- _Your instructions_: Every line of the material is to be reproduced verbatim.
↓
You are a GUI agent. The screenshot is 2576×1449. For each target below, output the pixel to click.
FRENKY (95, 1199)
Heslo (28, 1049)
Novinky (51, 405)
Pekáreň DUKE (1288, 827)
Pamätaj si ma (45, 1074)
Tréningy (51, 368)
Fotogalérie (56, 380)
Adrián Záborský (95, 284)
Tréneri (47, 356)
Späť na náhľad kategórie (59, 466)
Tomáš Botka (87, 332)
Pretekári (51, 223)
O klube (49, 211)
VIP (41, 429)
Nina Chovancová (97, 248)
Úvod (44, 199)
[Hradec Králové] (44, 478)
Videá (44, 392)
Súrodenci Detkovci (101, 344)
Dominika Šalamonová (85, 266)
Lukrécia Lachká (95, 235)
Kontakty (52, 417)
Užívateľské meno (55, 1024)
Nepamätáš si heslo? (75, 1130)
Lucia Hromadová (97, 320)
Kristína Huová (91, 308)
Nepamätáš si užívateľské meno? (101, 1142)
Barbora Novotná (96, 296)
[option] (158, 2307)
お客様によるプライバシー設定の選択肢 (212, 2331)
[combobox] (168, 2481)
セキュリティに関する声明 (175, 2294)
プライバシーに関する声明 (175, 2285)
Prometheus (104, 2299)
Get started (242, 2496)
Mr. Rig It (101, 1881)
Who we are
↑
- _Task solution_:
You are a GUI agent. The screenshot is 2576×1449. For each target below, output the pixel to click.
FRENKY (95, 1199)
Heslo (28, 1049)
Novinky (51, 405)
Pekáreň DUKE (1288, 827)
Pamätaj si ma (45, 1074)
Tréningy (51, 368)
Fotogalérie (56, 380)
Adrián Záborský (95, 284)
Tréneri (47, 356)
Späť na náhľad kategórie (59, 466)
Tomáš Botka (87, 332)
Pretekári (51, 223)
O klube (49, 211)
VIP (41, 429)
Nina Chovancová (97, 248)
Úvod (44, 199)
[Hradec Králové] (44, 478)
Videá (44, 392)
Súrodenci Detkovci (101, 344)
Dominika Šalamonová (85, 266)
Lukrécia Lachká (95, 235)
Kontakty (52, 417)
Užívateľské meno (55, 1024)
Nepamätáš si heslo? (75, 1130)
Lucia Hromadová (97, 320)
Kristína Huová (91, 308)
Nepamätáš si užívateľské meno? (101, 1142)
Barbora Novotná (96, 296)
[option] (158, 2307)
お客様によるプライバシー設定の選択肢 (212, 2331)
[combobox] (168, 2481)
セキュリティに関する声明 (175, 2294)
プライバシーに関する声明 (175, 2285)
Prometheus (104, 2299)
Get started (242, 2496)
Mr. Rig It (101, 1881)
Who we are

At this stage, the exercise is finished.